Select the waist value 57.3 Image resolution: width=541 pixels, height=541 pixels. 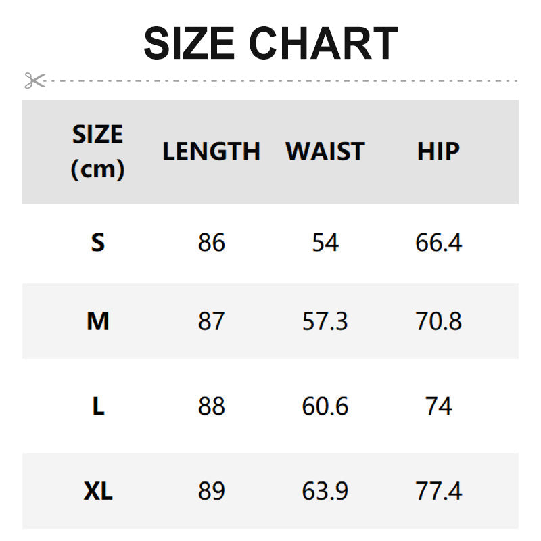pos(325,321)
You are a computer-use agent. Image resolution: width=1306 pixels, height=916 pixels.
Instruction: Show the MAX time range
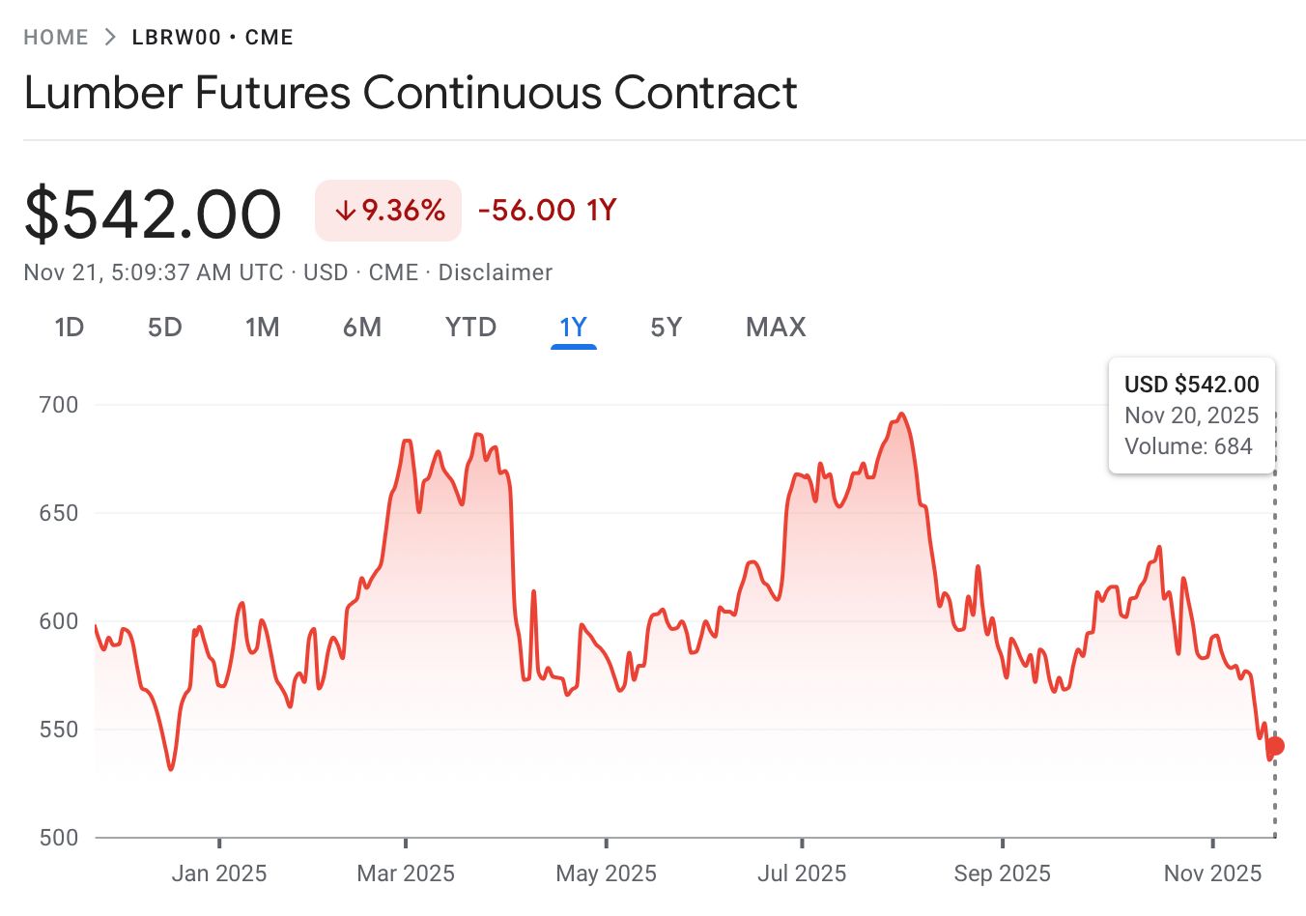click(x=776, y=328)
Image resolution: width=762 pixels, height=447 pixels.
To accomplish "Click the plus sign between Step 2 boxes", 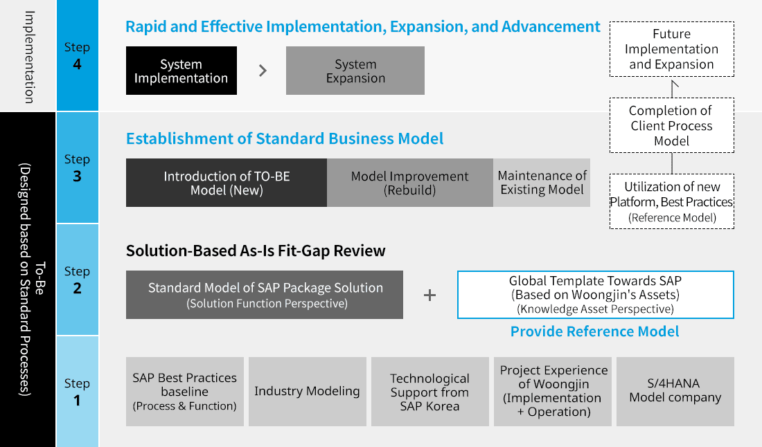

Exercise details: Transcribe exactly the span of lines from the line holding "Image resolution: width=762" through the last line above, both included. Pictures stay out.

Solved exercise:
Image resolution: width=762 pixels, height=447 pixels.
To accomplish "Click the plus sign between Step 2 boxes", 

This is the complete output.